-- Given records follows --

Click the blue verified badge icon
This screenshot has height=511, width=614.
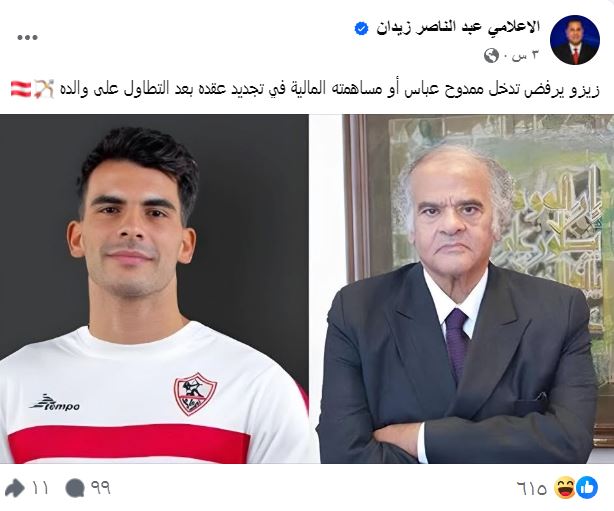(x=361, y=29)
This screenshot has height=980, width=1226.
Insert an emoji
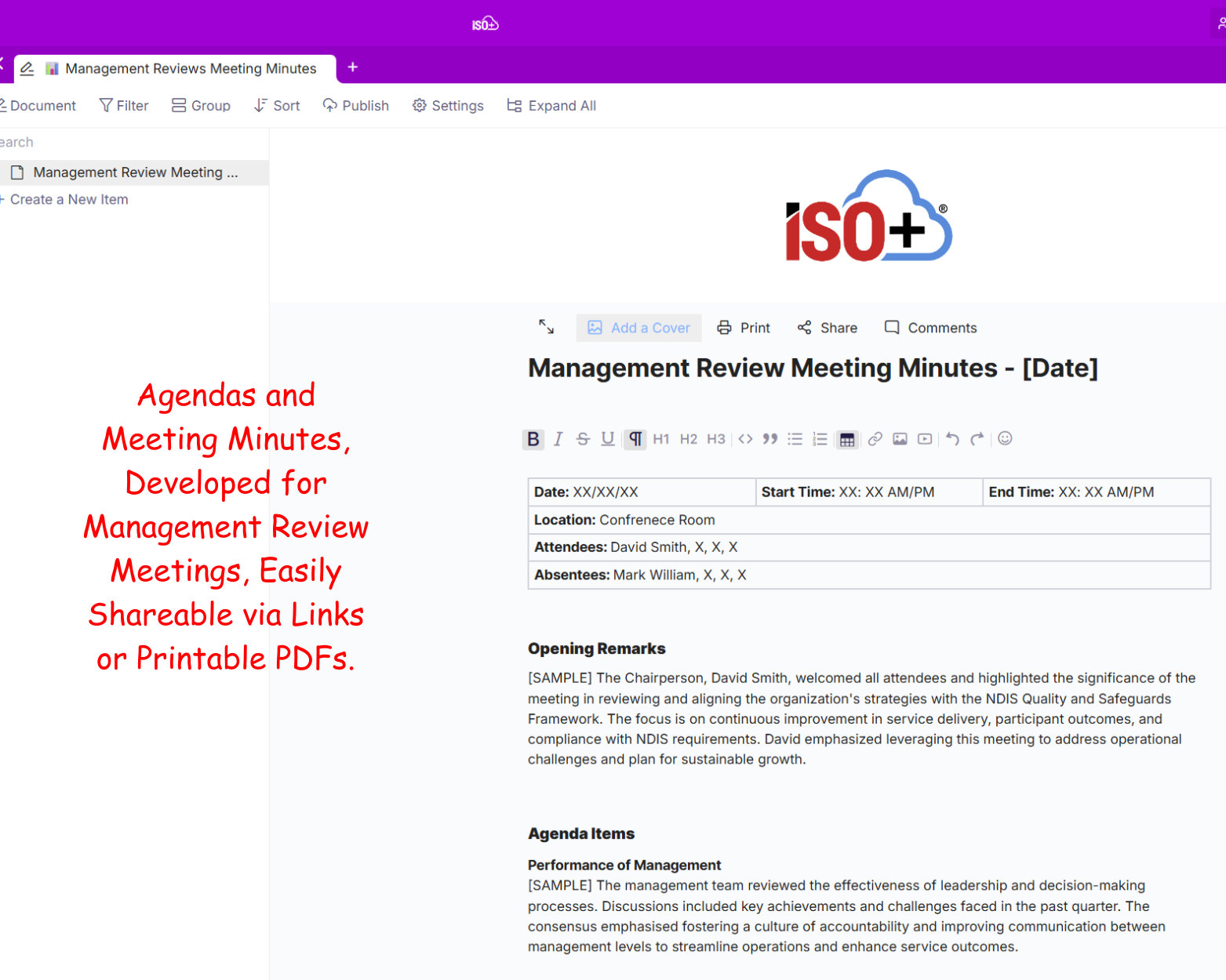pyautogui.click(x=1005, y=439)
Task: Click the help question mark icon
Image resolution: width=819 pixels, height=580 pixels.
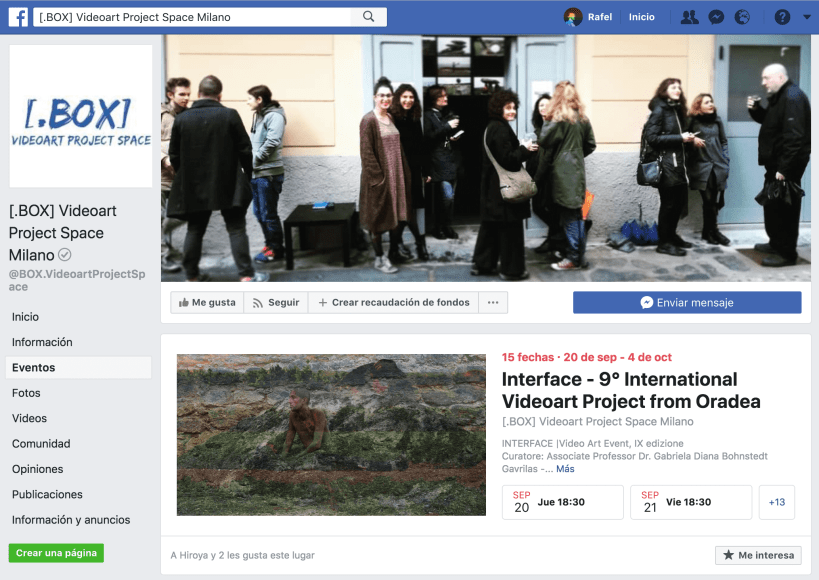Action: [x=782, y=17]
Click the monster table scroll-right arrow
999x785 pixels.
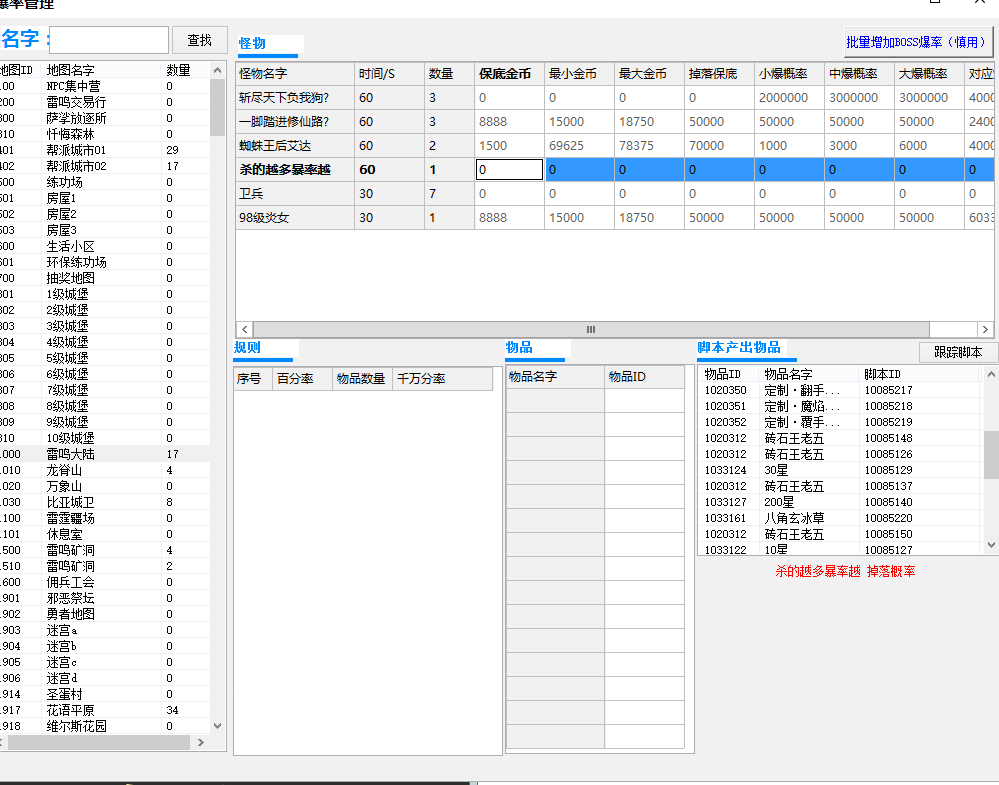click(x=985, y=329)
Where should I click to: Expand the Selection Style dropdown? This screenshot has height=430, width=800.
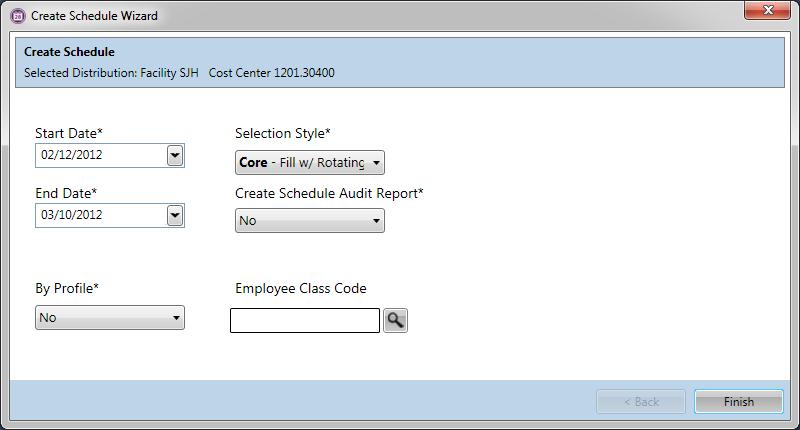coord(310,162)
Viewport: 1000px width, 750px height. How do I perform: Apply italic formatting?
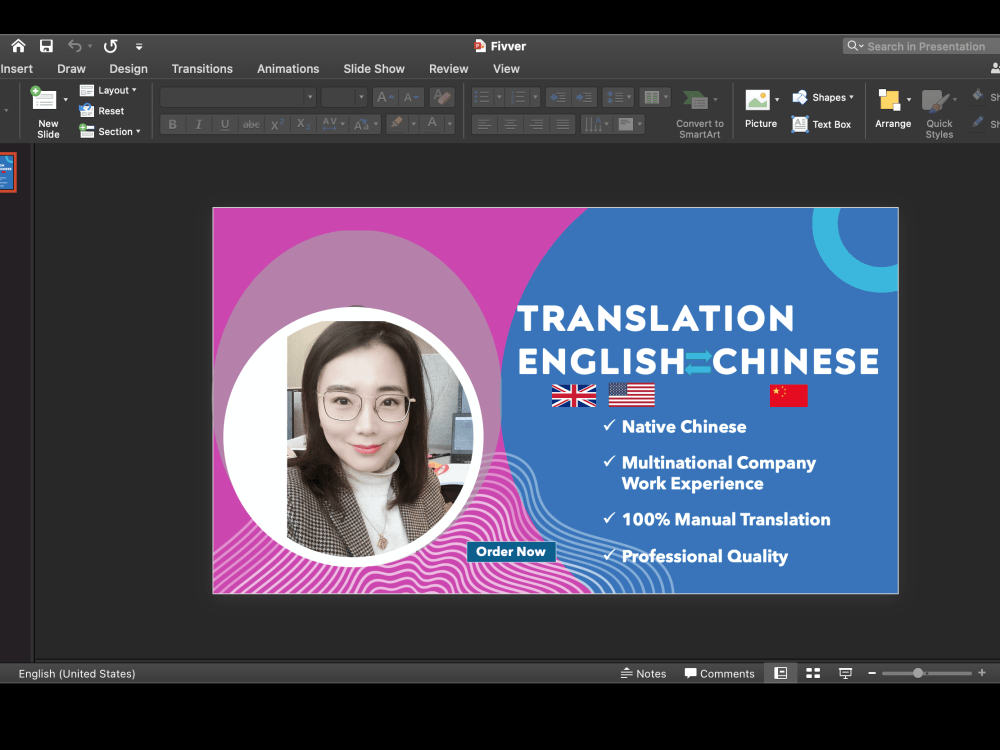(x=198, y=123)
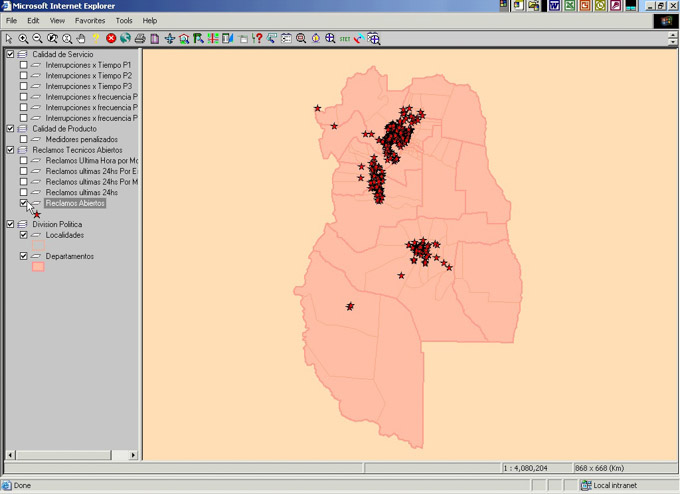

-- Given records concluded --

> _What to work on_: Word for word, reproduce the material above and omit each image.

> _Completed exercise_:
Click the blue verified badge icon
This screenshot has height=511, width=614.
(x=361, y=29)
This screenshot has height=980, width=1226.
Insert an emoji
pyautogui.click(x=1005, y=439)
Task: Click the help question mark icon
Image resolution: width=819 pixels, height=580 pixels.
Action: [x=782, y=17]
Click the monster table scroll-right arrow
999x785 pixels.
click(x=985, y=329)
Where should I click to: Expand the Selection Style dropdown? This screenshot has height=430, width=800.
coord(310,162)
Viewport: 1000px width, 750px height. How do I perform: Apply italic formatting?
(x=198, y=123)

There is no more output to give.